98% of our population is on Facebook and we’ve ALL become accustomed to buying and selling horses on this social media front. How many times have you seen the ISO: Quiet, packer, age 7-10 (unicorn) ad posted in your groups.

I see this all the time and while they know they are searching for a needle in a haystack they continue to post it. Why is this our desired age range? First off, no one wants to have to resell a horse because they outgrow it or the horse as to be retired a few years into ownership. Hey, I get it. Selling horses is a huge undertaking, even for us professionals who know how to do it. Especially with our technology age, everyone wants a video of everything before they come to see the horse. It is utterly time-consuming between that and the mounds of questions. In my opinion, however, wanting to avoid that small piece of it doesn’t outweigh the safety and life experience buying an older (13-17) horse provides.

   I think it’s easiest to put it in these terms. I want you to think back to your young 20-year-old self (21-24). You had enough life experience to know how to pay bills, live on your own, be dedicated to going to work, and you could actually start to try to hold nonhigh school type relationships with the opposite gender. I want you to take a good, long thought, about who you were at that time in your life. Now jump to today. Let’s say our general reader age is probably 30’s on up, I mean everyone is 29 for forever of course, but for purposes. How much have you changed since your early 20’s? How has your ability to be a better partner to your significant other, your co-workers, and your kids changed? I know for myself, that it’s a huge growing gap and I’m only 28, so I’m sure there are more skills to be learned. I want you to look at that same analogy when it comes to horses. I don’t feel like we break down a horses life enough. We have baby horses, we have young adults, and then seniors. Most people want to categorize the senior horses as retired out to pasture pets. For me, that late teens, even early 20’s is the absolute perfect time for a horse to have the life skills to help our kids or our amateur around their discipline. They’ve been around the block, they have done it enough, and they are settled in who they are at this point to be able to help you. The majority of our young 20-year-olds who hold a 50-year marriage is a slim category, so why do we expect that from our prime aged horses?

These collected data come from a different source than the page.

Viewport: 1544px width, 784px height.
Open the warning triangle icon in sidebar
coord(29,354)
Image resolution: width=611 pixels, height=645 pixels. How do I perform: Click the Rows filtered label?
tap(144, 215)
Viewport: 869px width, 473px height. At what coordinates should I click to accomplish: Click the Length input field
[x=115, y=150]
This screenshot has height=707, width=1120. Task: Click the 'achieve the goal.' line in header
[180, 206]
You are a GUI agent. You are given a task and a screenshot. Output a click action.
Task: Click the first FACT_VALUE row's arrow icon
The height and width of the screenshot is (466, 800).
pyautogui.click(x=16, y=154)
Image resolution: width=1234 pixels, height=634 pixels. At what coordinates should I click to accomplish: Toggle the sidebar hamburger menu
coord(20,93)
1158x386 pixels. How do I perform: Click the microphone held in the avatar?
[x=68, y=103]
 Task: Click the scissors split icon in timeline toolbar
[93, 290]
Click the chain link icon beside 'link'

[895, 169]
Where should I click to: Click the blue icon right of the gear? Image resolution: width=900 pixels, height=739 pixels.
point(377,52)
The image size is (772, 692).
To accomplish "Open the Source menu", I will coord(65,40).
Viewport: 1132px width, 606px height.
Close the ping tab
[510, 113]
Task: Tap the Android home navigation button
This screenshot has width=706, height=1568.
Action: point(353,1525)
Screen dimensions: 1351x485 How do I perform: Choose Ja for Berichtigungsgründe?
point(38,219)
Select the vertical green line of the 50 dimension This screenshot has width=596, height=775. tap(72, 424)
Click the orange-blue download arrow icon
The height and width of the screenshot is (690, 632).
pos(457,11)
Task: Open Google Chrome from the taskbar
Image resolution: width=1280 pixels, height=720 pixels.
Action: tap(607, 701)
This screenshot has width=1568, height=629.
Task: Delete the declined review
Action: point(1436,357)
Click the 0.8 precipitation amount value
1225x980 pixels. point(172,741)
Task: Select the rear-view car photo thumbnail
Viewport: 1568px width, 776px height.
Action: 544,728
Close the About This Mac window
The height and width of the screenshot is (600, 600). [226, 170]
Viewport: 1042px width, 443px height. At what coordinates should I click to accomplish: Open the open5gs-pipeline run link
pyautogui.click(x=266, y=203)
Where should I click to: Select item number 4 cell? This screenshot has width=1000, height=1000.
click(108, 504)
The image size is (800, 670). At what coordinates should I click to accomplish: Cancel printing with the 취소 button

   I own two senior horses these days. Both of them are my own, one I have owned since he was four(now 22) and the other I purchased when she was 14(now 18). My first horse, Alec, was the unfortunate culprit of the “let’s grow together” idea, he at the age of 18 was settled enough to start packing people around. Everywhere we go, we always have someone ask who old he is and they are astonished when we say 22, especially when he starts thundering around a jump course, powering through everything with his giant gallop! Alec consistently jumps three foot and above and Rachael could still perform a whole Grand Prix and jump four foot if she so chooses, which she doesn’t choose to, she likes doing laps with her nine year old and teaching her how to jump. Watching these two thrive and continue to maintain their physique makes me happy they aren’t just sitting in a pasture. I just had a young, adult client start shopping for her eventing packer. She has some anxiety from her last horse, so I knew I needed something a bit more in the unicorn category, however, my first instinct was to go older. I don’t think we looked at a horse below 15 until we looked at Colin, who was 14. I am the first one to suggest an older horse when you have a rider who needs to learn or build confidence. I have yet to have a bad situation come out of someone partnering up with an older horse.

   There is of course always due diligence to be done when looking at older versus younger. At the end of the day, however, every horse is a crap shoot. Seriously. We can all find stories about the four, ten, or twelve year old who is done with their career long before they probably should have. So why do we rule out any horse just because of age? As with us, every horse runs their own life and I think it is more valuable to view that horse as who they are as an individual and what they’ve done so far versus their age determining what they can do. No horse is a guarantee, brain-wise or physique wise, just like neither are we. The difference in my opinion on a younger horse versus an older horse is that an older horse has been around the block. Usually, they are done learning new tricks in their teens and while they can be quirky, every quirk is settled and probably predictable, which isn’t that what we are looking for when it comes to young or learning riders? Predictability. That my friends is what you get when you put your faith in an older horse.